The uncertainty and disruption of a post-COVID economy will provide attentional challenges for people seeking employment. For the social sector, this requires us to think differently about the way we deliver skills training and support services.
Our Work Accelerator is trialing a new support model, and will introduce new and improved skills and learning content to ensure people have the best chance of successfully finding employment and/or re-training to new sectors of work.
Participants will identify their transferrable skills, build vocabulary and communication skills, health and safety competencies, and basic employment skills for specific work opportunities. Participants will also identify and understand their broader cultural, physical, social, and psychological strengths and needs, along with developing life skills, and establishing the key government agency, business and community relationships needed for immediate work, or immediate entry into intensive vocational training.
1. Individualised Planning
Identify an individual’s existing skills, preferences and opportunities for re-training / re-deployment (can also include relocation, in conjunction with MSD)

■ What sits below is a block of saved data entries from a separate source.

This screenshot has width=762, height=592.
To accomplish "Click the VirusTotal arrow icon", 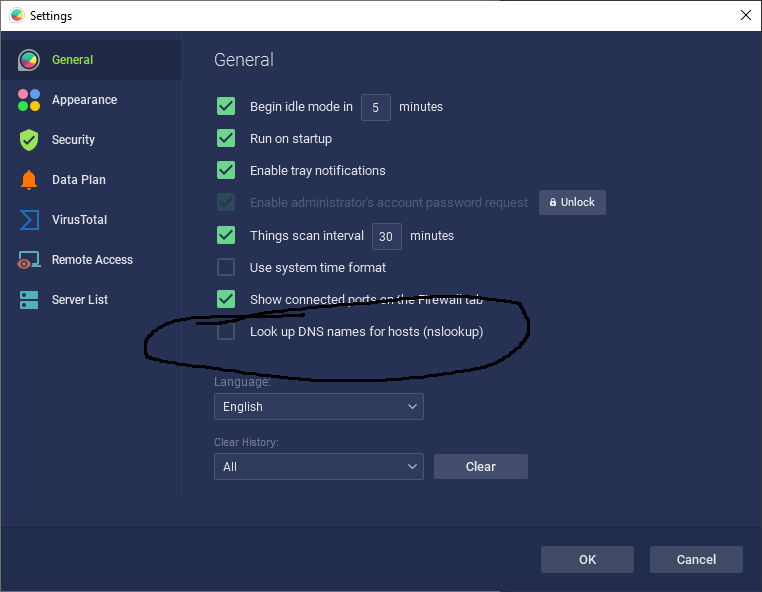I will pos(29,220).
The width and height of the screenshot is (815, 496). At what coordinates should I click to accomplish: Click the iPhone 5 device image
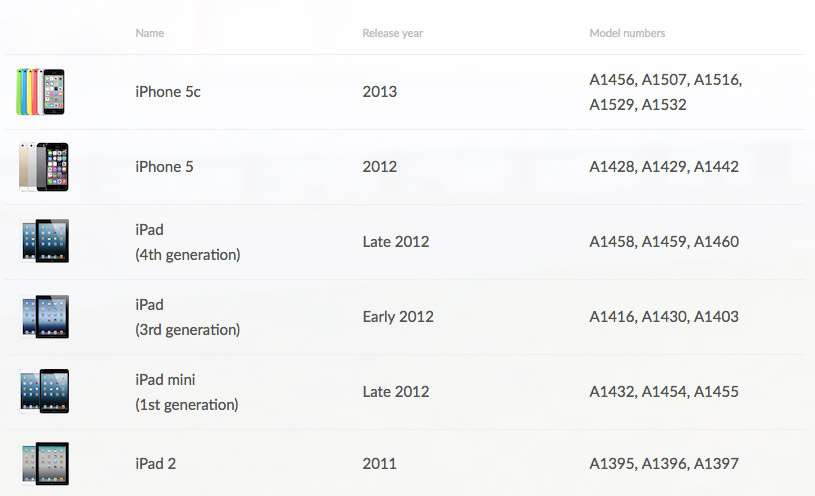point(44,167)
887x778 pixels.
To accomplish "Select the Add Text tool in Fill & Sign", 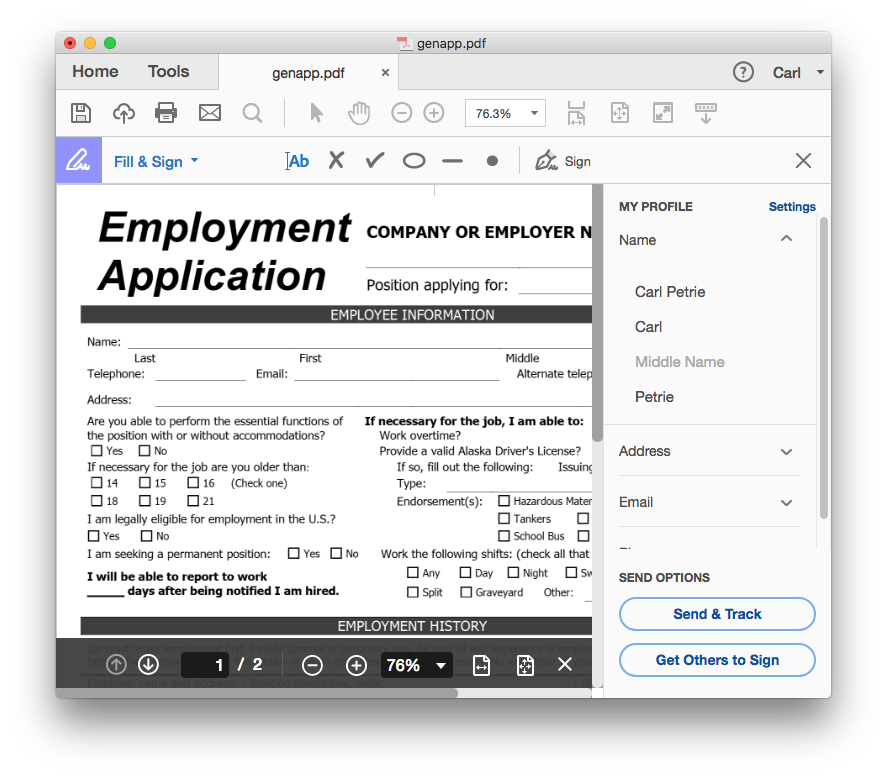I will [x=297, y=160].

Identify the existing training and employment options that match these strengths
Identify the literacy, numeracy and communication skills required for success in these training/employment options
Rapid screening and assessment of an individual’s literacy, numeracy, and communication barriers to participation in their targeted training/employment options
Finalise the accelerator plan with the individual (and their whānau where possible)
2. Accelerator Training
On completion of planning, participants will immediately commence an accelerator programme (targeted support for approximately 20 – 40 hours of contextualised literacy, numeracy, communication skills and health and safety knowledge to enable rapid commencement of training/employment options). This will include skills development specifically focussed on their next career choice (this could be one-one-one, small group, or enrolment in group-based modules, and could be physically delivered (ideally) or remotely delivered (where needed for reach or scale).
3. Transition Support
On completion of accelerator training, navigators will provide support across the transition to training/employment until individual is successfully embedded in their new environment. Transition support can be delivered via a combination of face-to-face and remote/online methods as required by each individual.
The Work Accelerator model will be trialed with a range of partners – including Government agencies, employers, and other employment support providers and community-based organisations.
Research and Experience
Development of the Work Accelerator model is developed based on the following project work:
Design and delivery of pre-release support programmes to prison-based learners
Design and delivery of the Speech Language and Communications Needs Navigator (SLCN) programme for Corrections’ High Impact Innovation Programme (Bail Support Service) in South Auckland
Detailed discussions with those upskilling and supporting Māori and Pasifika, employers from a range of sectors, recruitment and employment agents along with MSD and several ITOs.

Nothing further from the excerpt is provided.